# Out of swap space?



## NewGuy (Nov 21, 2014)

Recently I've been finding my MySQL server has been crashing about once a day. When I looked through the log files I found the following message which appears to indicate why mysqld was stopped.


```
Nov 21 12:22:41 myhost kernel: sonewconn: pcb 0xfffff800111a9310: Listen queue overflow: 193 already in queue awaiting acceptance
Nov 21 12:23:06 myhost last message repeated 5459 times
Nov 21 12:24:30 myhost kernel: swap_pager: out of swap space
Nov 21 12:24:30 myhost kernel: swap_pager_getswapspace(16): failed
Nov 21 12:24:30 myhost kernel: pid 1078 (mysqld), uid 88, was killed: out of swap space
Nov 21 12:24:46 myhost kernel: swap_pager_getswapspace(16): failed
```

The "out of swap space" error would suggest I'm running low on memory.
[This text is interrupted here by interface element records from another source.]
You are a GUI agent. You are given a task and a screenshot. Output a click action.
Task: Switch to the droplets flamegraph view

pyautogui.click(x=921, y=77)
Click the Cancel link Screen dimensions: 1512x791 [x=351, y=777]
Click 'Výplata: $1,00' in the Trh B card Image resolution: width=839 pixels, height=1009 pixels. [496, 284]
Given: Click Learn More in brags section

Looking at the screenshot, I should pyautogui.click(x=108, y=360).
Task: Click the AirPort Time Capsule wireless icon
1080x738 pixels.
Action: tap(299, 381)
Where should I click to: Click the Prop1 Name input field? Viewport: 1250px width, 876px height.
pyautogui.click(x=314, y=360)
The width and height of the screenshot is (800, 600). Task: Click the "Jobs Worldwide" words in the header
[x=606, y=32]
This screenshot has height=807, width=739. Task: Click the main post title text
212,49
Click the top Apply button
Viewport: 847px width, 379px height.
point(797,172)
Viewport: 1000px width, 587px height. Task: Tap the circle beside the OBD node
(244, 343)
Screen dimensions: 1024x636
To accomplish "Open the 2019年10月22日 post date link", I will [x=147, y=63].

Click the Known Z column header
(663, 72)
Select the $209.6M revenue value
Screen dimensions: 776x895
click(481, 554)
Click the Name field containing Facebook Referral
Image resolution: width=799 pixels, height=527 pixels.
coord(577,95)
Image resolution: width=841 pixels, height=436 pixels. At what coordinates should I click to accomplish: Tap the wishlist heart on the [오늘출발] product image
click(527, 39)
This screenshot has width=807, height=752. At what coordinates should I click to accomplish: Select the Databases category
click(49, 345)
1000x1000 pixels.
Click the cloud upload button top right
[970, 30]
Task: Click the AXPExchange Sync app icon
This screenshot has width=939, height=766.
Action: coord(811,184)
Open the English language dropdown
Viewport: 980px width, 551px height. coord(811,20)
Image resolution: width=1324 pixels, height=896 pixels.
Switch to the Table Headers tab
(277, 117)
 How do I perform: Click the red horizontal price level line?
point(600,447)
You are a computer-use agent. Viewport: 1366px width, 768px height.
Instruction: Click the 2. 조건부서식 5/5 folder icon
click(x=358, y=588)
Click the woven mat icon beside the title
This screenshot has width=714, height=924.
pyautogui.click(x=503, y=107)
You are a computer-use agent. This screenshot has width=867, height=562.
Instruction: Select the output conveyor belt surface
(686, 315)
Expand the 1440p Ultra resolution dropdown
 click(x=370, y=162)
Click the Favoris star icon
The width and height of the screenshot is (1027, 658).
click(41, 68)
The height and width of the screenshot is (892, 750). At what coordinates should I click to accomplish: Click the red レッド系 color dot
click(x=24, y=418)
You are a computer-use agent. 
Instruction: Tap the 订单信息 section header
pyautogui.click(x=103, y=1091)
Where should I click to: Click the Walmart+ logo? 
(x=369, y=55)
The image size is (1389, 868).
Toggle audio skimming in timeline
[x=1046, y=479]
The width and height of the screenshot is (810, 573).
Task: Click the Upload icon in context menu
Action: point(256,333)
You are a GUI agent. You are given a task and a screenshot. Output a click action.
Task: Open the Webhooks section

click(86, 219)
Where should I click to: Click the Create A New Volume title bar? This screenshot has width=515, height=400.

However, whenever I look at `top` I see I've got some free space left, usually around 50MB, and a few hundred MB is "unused" memory. I have about 2GB of swap space and only 20MB is being used. So it seems unlikely that 2GB of swap are being taken all at once.

So I wonder if the real issue here is sonewconn with its overflowing queue. I found this mailing list post (http://lists.freebsd.org/pipermail/freebsd-net/2013-July/036151.html) saying this was a known issue (probably from a DDoS attack) and a fix was in the works. Any thoughts on how I can work around this in the mean time?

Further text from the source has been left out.